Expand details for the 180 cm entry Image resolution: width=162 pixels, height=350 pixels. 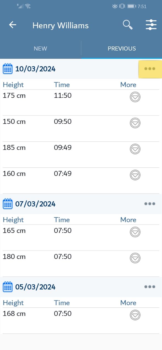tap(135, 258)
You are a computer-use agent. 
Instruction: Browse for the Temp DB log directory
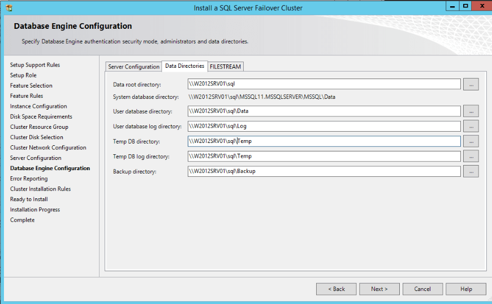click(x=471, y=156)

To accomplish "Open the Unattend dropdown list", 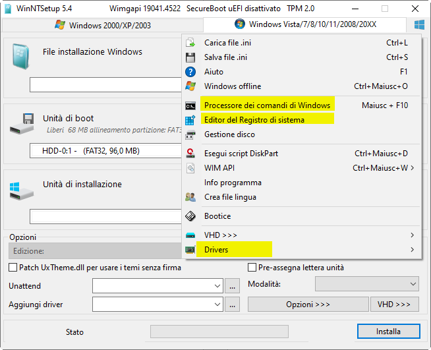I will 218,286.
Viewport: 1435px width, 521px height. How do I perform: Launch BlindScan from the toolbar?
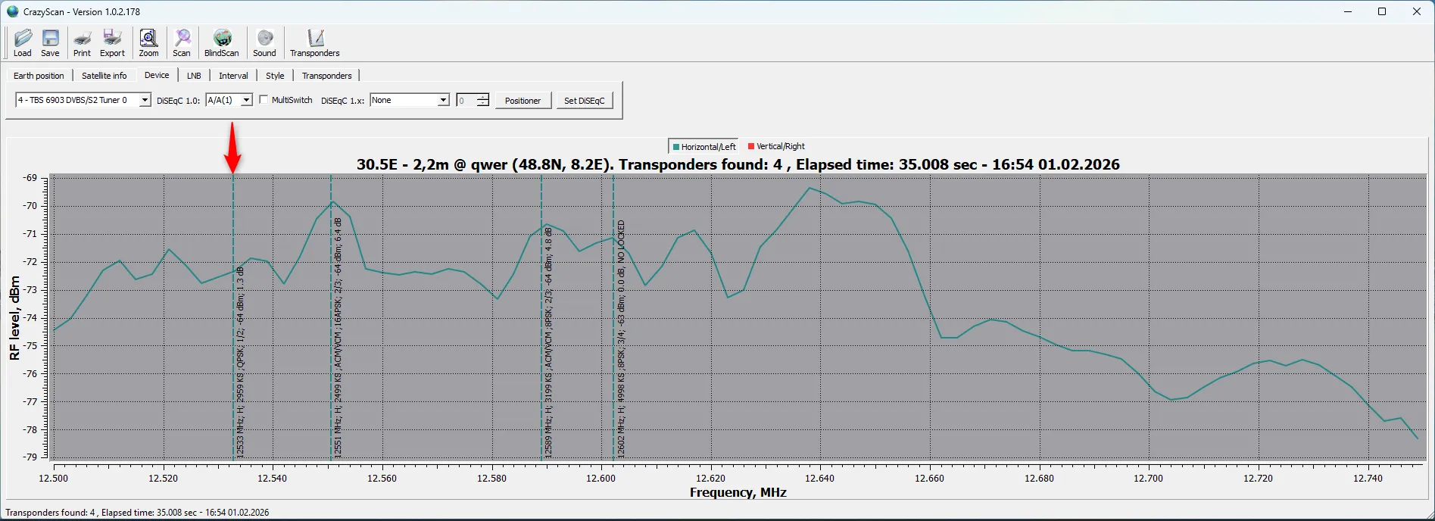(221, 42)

= = = = =

Directions:
Give again, word for word, only the lines from the line containing "Viewport: 1435px width, 521px" through the last line above, both included; leave the pictures out.

Expected answer:
Viewport: 1435px width, 521px height. How do I perform: Launch BlindScan from the toolbar?
(221, 42)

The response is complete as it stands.